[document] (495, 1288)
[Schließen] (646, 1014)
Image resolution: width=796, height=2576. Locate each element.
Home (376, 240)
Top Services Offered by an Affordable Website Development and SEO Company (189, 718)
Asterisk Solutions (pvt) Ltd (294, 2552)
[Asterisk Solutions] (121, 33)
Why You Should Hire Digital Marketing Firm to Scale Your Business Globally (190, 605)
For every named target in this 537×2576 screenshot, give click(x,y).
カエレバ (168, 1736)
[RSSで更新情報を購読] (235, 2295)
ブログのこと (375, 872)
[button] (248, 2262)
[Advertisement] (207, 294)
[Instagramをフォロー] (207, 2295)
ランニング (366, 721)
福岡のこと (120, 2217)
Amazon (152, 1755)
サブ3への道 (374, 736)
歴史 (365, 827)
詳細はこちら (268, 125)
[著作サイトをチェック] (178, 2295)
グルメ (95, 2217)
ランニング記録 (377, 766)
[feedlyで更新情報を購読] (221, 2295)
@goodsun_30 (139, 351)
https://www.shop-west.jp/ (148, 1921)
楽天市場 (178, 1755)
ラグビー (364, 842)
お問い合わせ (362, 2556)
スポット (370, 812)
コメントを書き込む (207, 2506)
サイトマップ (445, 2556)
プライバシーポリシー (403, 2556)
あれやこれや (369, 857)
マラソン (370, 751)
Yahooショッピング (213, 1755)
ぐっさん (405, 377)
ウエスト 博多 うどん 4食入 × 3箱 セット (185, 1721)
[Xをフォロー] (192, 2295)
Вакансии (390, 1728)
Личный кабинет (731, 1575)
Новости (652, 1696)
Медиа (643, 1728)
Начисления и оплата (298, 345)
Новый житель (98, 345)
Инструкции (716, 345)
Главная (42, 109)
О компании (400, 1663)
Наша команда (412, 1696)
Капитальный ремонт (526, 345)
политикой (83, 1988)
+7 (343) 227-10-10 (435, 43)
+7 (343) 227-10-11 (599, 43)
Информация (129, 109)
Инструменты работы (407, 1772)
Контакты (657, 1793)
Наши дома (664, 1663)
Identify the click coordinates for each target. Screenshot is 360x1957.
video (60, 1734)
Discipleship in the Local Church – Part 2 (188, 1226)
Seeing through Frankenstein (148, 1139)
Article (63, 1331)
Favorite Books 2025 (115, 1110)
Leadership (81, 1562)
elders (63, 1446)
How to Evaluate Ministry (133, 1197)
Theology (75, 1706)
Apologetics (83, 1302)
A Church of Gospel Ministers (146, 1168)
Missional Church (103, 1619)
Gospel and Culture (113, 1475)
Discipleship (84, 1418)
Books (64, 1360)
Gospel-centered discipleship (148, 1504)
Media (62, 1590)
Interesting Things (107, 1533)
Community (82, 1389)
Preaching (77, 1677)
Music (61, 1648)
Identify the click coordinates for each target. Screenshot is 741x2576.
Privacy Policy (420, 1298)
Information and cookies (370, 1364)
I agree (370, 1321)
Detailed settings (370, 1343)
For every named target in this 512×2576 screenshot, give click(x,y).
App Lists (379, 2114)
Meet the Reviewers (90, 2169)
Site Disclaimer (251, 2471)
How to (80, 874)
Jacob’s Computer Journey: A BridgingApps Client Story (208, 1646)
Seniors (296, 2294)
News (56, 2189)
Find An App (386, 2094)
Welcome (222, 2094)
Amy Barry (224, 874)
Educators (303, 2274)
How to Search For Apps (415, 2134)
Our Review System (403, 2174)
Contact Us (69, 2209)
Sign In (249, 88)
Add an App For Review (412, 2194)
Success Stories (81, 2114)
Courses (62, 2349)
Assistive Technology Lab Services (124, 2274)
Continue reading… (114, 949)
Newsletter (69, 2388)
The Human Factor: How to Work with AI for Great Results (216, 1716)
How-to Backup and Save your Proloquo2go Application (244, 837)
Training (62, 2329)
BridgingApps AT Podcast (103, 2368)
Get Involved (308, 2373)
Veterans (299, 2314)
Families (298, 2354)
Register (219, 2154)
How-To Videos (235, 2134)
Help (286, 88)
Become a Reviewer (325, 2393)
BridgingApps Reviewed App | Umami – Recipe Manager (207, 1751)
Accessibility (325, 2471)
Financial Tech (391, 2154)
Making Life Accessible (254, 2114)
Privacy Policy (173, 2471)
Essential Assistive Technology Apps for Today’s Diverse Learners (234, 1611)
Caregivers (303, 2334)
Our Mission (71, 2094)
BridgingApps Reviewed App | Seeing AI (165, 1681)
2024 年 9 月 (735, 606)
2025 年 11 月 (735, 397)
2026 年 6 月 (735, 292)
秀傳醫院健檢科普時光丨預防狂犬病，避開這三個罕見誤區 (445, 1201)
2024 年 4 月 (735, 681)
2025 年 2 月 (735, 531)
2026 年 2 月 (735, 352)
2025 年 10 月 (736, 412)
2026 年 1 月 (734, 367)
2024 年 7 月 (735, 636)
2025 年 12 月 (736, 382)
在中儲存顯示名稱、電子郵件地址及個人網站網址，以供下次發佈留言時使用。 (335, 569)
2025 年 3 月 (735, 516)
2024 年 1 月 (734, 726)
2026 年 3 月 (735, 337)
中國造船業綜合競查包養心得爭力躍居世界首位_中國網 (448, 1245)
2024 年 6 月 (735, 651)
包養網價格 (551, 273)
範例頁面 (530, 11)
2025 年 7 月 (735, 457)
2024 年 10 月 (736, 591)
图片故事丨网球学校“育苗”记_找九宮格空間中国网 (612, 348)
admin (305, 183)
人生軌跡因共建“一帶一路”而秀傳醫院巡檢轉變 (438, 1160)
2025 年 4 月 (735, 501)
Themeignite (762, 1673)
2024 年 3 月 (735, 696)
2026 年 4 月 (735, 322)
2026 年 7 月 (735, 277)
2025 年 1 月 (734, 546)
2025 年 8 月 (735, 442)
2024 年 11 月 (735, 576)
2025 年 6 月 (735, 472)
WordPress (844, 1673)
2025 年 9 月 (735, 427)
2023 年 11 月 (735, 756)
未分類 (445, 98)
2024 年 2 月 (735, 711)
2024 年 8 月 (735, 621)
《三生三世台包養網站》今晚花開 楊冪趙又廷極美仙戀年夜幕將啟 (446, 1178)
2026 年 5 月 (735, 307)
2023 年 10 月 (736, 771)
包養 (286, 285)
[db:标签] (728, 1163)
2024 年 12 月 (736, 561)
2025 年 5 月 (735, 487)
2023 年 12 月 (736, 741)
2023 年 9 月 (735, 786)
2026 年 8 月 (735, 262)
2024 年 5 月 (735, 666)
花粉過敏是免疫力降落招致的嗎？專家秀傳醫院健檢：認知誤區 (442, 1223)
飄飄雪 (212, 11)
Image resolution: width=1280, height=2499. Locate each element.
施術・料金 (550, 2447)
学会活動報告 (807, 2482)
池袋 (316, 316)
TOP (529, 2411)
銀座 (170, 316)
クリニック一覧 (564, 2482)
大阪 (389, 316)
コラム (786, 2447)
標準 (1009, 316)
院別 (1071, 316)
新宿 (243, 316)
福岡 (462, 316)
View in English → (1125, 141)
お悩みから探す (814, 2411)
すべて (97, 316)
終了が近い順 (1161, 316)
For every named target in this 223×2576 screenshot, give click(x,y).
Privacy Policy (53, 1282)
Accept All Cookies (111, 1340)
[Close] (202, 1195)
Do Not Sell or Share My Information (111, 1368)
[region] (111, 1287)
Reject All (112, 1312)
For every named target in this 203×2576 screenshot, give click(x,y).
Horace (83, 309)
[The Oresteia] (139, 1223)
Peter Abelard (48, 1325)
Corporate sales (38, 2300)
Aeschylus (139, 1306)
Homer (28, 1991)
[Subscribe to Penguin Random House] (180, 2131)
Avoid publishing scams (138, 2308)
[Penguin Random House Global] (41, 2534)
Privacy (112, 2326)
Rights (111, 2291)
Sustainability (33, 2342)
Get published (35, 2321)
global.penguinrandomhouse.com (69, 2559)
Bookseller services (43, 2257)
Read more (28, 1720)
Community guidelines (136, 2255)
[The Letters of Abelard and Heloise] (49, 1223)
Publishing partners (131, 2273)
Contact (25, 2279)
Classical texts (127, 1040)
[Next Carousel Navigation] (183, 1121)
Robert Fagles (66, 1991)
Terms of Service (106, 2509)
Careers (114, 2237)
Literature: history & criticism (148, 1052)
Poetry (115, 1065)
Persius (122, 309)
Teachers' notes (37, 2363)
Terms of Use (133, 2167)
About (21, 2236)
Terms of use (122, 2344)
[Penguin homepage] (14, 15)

YOUR INSTRUCTIONS: Here the output must be the lines above from the line with "Новый житель (98, 345)" to the line with "How to (80, 874)", both included, duplicated word for word and nothing else.

TASK OUTPUT:
Новый житель (98, 345)
Инструкции (716, 345)
Главная (42, 109)
О компании (400, 1663)
Наша команда (412, 1696)
Капитальный ремонт (526, 345)
политикой (83, 1988)
+7 (343) 227-10-10 (435, 43)
+7 (343) 227-10-11 (599, 43)
Информация (129, 109)
Инструменты работы (407, 1772)
Контакты (657, 1793)
Наши дома (664, 1663)
Identify the click coordinates for each target. Screenshot is 360x1957.
video (60, 1734)
Discipleship in the Local Church – Part 2 (188, 1226)
Seeing through Frankenstein (148, 1139)
Article (63, 1331)
Favorite Books 2025 (115, 1110)
Leadership (81, 1562)
elders (63, 1446)
How to Evaluate Ministry (133, 1197)
Theology (75, 1706)
Apologetics (83, 1302)
A Church of Gospel Ministers (146, 1168)
Missional Church (103, 1619)
Gospel and Culture (113, 1475)
Discipleship (84, 1418)
Books (64, 1360)
Gospel-centered discipleship (148, 1504)
Media (62, 1590)
Interesting Things (107, 1533)
Community (82, 1389)
Preaching (77, 1677)
Music (61, 1648)
Identify the click coordinates for each target. Screenshot is 741x2576.
Privacy Policy (420, 1298)
Information and cookies (370, 1364)
I agree (370, 1321)
Detailed settings (370, 1343)
For every named target in this 512×2576 screenshot, give click(x,y).
App Lists (379, 2114)
Meet the Reviewers (90, 2169)
Site Disclaimer (251, 2471)
How to (80, 874)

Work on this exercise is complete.